Sankalpa is often translated as a heart-felt intention, a solemn vow, or a deep seated resolve. In Sanskrit, the root “San” refers to truth, or association with the highest validity. “Kalpa” has two meanings: it’s either understood to be a very long length of time, or a ritual, commitment or vow. Both meanings can have their applications here. It’s a vow or commitment to support our highest truth for a long time to come.
The most effective Sankalpas are discovered- you don’t decide them, (that’s usually our ego talking anyways 😉) instead, they come to you. Sankalpa comes from your whole being, not just your mind, often they surface from somewhere deep within yourself.
And you might be surprised what comes up. For example, maybe you think that you need to be more productive at work, but perhaps what arises is that you actually need more quality rest so you can be present with tasks at hand. Another important thing to consider is that Sankalpa results from something you discover for yourself- not with what someone else thinks is important for you.
Creating a Sankalpa
This season I was struggling trying to find some clarity in my Sankalpa- there are many aspects of myself I’d like to be more present with….lots of heart felt goals, dharmic ambitions, ways I can love and take care of myself & others better…so much! My mind was cloudy when trying to think of a specific Sankalpa.
Ragaia Belovorac, founder of Blue Sage Ayurveda, suggested to look at Sankalpas with the perspective, “What will nourish you?” What would your life look like if you behaved differently and allowed you to have that? How can you apply more attention & bring more awareness to it?

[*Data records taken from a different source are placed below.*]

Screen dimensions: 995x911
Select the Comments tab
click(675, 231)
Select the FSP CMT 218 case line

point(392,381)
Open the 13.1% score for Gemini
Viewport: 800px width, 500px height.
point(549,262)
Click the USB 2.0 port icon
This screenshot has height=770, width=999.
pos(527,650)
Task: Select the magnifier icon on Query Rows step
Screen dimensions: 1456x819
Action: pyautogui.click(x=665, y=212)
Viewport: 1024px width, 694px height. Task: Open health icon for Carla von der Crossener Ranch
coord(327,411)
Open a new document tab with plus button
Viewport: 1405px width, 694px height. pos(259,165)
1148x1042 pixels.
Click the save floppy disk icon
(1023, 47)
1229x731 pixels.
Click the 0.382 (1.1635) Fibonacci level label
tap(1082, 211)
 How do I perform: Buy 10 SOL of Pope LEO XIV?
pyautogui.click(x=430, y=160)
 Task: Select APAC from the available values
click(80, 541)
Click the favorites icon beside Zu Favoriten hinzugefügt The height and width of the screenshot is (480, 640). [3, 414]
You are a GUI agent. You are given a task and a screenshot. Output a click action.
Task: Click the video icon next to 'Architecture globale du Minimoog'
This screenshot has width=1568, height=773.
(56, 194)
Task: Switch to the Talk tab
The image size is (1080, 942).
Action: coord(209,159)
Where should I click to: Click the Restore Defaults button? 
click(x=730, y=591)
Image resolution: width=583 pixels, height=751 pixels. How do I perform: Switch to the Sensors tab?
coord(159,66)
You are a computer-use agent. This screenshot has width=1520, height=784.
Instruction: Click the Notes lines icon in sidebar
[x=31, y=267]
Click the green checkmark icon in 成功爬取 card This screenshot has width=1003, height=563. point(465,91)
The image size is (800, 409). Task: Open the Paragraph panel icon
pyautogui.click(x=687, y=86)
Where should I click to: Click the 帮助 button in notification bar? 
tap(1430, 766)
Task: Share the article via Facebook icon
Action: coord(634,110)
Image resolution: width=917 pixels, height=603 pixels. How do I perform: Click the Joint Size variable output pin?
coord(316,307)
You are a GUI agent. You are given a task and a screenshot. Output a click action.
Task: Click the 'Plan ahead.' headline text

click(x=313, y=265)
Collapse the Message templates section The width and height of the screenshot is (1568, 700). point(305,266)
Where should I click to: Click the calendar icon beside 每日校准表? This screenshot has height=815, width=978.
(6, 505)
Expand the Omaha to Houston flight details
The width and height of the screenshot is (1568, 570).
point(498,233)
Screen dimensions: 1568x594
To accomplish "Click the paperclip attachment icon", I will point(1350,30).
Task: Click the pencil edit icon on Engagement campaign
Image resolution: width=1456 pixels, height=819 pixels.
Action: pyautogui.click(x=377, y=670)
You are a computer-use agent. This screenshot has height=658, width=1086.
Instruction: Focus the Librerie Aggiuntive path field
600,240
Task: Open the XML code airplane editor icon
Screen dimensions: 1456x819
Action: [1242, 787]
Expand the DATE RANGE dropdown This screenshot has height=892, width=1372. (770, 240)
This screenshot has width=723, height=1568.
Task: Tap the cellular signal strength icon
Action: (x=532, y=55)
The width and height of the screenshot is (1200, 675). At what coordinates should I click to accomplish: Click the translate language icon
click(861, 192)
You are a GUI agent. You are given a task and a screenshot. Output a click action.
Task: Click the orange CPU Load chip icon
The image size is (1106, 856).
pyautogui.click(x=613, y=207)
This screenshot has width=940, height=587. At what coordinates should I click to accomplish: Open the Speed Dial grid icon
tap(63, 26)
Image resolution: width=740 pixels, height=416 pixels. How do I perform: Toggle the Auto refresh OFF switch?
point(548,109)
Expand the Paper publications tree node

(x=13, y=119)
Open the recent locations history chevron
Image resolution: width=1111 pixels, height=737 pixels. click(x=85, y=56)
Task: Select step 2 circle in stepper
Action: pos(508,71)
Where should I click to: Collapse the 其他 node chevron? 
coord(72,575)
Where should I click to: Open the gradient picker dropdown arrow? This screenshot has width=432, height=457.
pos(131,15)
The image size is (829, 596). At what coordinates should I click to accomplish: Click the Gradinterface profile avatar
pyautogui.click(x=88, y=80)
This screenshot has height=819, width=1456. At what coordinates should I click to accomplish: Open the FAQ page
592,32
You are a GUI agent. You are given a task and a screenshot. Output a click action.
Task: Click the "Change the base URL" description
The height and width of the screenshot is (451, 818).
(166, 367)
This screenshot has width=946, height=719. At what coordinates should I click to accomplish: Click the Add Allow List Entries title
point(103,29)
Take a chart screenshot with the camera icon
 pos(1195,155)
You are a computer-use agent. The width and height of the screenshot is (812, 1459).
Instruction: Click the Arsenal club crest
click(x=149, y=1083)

Don’t think too hard, just ask those questions and see what comes up. Once you’ve figured out your Sankalpa, re-phrase it into a short statement. They are usually positive declarations such as “peace is my true nature,” rather than the ego-driven “I want more peace in my life.”
Sankalpas in Action
Recite your Sankalpa before you meditate, practice yoga or engage in any spiritual practice. I also use my Sankalpa throughout the day- especially during transitions between activities or when I’m about to enter a challenging situation, conversation or have significant emotions arise.
Repeat your Sankalpa & envision what it looks like as you fall asleep & again immediately upon rising in the morning- when your mind is deeply relaxed, you are better able to make an imprint on your subconscious. For most people, the moments right when entering and leaving the sleep state is the most relaxed their minds are while still conscious. This is one reason why Yoga Nidra utilizes Sankalpa during the practice.
I encourage you this year to give yourself what you need. If you don’t know what that is, then ask. Let your higher self help you discover a heart felt Sankalpa for this New Year. Happy 2020!